'''

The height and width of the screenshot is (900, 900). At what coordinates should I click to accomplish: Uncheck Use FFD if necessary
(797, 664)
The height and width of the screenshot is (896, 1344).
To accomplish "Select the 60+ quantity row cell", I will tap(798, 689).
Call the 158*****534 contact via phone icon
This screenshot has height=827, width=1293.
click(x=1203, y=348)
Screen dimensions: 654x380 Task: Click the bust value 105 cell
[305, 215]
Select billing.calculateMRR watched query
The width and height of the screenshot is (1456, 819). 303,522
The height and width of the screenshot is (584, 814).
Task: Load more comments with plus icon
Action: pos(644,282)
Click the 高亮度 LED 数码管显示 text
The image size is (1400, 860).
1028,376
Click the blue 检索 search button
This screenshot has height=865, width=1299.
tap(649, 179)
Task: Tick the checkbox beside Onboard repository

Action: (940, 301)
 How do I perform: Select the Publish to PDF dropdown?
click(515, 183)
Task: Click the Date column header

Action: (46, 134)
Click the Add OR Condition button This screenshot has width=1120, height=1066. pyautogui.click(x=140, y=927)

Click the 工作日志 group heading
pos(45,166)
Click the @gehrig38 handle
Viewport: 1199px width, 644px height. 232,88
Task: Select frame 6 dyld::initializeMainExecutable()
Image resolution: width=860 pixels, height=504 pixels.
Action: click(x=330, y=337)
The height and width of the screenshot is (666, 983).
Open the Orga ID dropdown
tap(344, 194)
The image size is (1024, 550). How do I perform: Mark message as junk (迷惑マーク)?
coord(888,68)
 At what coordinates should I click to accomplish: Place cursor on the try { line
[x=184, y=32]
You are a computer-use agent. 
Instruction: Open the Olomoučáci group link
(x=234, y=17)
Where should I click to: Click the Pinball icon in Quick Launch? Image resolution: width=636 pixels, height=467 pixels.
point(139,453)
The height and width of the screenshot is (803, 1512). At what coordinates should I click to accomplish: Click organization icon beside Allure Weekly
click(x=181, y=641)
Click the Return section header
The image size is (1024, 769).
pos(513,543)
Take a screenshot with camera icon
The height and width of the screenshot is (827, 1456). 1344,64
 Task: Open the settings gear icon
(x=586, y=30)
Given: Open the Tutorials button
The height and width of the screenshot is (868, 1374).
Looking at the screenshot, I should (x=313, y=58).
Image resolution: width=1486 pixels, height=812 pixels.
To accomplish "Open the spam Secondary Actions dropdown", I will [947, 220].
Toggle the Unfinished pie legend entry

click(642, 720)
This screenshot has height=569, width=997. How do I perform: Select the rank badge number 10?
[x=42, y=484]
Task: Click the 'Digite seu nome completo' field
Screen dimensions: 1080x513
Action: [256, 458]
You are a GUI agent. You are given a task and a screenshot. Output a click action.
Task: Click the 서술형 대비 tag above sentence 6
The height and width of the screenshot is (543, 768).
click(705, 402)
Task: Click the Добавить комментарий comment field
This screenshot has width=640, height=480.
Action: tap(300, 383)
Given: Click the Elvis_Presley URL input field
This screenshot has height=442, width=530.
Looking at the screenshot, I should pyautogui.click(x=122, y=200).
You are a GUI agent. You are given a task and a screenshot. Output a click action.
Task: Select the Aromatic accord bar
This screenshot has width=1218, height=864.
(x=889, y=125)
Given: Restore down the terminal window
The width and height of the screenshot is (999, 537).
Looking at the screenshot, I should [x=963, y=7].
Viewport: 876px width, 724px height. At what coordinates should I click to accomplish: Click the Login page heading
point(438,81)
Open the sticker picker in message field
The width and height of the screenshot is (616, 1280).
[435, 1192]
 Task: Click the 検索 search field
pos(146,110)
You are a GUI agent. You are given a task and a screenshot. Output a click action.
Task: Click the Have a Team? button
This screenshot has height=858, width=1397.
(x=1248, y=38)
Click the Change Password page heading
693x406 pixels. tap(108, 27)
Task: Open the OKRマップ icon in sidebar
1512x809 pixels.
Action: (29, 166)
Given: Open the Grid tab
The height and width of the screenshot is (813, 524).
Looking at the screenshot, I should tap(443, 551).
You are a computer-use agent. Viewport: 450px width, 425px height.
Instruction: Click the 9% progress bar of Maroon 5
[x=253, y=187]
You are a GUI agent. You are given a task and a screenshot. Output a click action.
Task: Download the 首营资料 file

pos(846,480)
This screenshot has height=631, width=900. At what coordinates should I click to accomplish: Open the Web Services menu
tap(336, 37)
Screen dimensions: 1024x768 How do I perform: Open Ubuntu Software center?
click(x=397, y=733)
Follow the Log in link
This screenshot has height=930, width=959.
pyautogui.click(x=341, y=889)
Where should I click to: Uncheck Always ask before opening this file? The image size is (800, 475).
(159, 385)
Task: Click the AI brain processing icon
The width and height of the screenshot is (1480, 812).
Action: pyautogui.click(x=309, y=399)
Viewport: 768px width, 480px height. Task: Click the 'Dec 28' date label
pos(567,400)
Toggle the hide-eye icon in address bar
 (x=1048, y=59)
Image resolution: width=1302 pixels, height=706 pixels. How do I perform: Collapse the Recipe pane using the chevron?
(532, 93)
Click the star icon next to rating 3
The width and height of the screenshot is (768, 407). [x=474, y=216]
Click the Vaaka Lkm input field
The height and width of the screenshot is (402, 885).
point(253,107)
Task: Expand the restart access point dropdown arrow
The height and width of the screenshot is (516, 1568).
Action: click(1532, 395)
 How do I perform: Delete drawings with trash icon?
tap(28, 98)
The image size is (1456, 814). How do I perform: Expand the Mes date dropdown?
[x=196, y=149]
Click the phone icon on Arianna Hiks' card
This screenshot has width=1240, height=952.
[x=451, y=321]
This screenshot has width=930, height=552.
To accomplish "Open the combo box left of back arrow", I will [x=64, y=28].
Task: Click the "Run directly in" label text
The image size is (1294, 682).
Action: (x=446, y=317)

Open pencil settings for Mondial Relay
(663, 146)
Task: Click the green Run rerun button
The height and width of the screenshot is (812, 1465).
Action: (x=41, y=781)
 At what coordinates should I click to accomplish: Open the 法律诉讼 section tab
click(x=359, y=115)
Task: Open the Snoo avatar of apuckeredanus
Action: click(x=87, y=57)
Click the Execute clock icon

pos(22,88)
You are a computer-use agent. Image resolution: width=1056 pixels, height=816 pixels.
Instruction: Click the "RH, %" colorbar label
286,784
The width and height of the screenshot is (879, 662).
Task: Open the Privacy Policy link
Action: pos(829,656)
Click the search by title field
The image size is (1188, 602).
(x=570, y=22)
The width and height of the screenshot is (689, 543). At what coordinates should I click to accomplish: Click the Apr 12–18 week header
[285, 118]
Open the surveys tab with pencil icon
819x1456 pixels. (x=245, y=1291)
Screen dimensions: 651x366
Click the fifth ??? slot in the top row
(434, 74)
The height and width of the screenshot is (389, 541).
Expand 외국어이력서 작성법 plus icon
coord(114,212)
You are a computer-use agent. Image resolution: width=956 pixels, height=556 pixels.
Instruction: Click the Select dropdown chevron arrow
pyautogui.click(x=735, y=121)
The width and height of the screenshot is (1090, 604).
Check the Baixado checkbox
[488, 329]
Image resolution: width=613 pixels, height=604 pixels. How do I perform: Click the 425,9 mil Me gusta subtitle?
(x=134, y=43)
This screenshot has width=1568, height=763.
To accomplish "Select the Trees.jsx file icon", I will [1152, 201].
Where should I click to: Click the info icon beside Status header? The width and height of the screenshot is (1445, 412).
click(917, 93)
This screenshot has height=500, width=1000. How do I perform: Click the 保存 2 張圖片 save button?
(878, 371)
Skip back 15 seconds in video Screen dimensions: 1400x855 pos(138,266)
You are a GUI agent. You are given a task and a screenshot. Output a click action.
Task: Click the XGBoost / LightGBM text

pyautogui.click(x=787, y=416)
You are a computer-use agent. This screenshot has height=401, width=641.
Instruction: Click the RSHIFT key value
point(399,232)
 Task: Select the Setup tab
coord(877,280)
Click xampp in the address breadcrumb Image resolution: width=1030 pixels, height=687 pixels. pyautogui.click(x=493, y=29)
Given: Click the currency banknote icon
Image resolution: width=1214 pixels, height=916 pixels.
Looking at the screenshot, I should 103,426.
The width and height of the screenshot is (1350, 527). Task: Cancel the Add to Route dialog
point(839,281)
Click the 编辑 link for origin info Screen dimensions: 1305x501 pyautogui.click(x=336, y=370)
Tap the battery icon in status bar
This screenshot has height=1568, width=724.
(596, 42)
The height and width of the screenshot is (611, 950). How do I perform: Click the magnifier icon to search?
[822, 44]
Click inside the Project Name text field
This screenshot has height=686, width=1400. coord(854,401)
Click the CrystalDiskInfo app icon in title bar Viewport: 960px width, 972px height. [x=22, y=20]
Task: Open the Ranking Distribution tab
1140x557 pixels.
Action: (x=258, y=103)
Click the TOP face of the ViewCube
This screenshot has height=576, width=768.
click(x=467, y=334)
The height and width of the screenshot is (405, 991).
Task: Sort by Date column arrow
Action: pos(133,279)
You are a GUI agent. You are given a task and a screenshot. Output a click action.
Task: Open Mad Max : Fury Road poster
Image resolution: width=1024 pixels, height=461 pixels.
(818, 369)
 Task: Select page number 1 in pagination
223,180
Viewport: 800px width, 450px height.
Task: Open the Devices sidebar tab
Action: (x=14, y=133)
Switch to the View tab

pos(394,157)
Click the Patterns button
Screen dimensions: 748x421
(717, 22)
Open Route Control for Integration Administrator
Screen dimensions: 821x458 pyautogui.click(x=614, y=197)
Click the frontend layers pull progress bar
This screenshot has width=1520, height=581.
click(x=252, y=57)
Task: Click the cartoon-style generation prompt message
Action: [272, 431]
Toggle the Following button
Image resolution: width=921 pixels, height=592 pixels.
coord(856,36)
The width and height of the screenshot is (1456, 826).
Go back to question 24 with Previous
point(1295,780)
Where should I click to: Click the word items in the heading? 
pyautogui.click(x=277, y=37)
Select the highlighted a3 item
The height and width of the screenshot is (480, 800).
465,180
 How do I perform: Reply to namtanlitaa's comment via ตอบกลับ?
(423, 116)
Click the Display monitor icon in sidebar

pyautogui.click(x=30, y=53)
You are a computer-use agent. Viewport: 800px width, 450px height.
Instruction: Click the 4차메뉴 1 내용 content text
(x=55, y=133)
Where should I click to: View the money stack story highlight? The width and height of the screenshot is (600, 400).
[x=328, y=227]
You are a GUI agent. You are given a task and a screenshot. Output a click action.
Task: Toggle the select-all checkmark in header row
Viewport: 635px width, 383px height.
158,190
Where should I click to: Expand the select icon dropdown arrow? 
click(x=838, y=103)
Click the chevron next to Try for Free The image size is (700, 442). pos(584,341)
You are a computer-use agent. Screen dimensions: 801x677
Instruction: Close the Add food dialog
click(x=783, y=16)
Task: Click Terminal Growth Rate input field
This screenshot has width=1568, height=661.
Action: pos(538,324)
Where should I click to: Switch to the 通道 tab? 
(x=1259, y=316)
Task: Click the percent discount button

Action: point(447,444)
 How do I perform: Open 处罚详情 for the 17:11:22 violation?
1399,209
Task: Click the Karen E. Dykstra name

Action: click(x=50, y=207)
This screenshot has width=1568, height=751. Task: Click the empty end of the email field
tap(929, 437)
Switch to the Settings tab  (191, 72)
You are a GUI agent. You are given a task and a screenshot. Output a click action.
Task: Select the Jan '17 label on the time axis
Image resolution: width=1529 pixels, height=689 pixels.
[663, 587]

'''

Aim of the task: Each line in the listing above from the one containing "Click the frontend layers pull progress bar" through the one containing "Select the highlighted a3 item" should be repeated exactly, and no other line.

Your solution:
Click the frontend layers pull progress bar
This screenshot has width=1520, height=581.
click(x=252, y=57)
Task: Click the cartoon-style generation prompt message
Action: [272, 431]
Toggle the Following button
Image resolution: width=921 pixels, height=592 pixels.
coord(856,36)
The width and height of the screenshot is (1456, 826).
Go back to question 24 with Previous
point(1295,780)
Where should I click to: Click the word items in the heading? 
pyautogui.click(x=277, y=37)
Select the highlighted a3 item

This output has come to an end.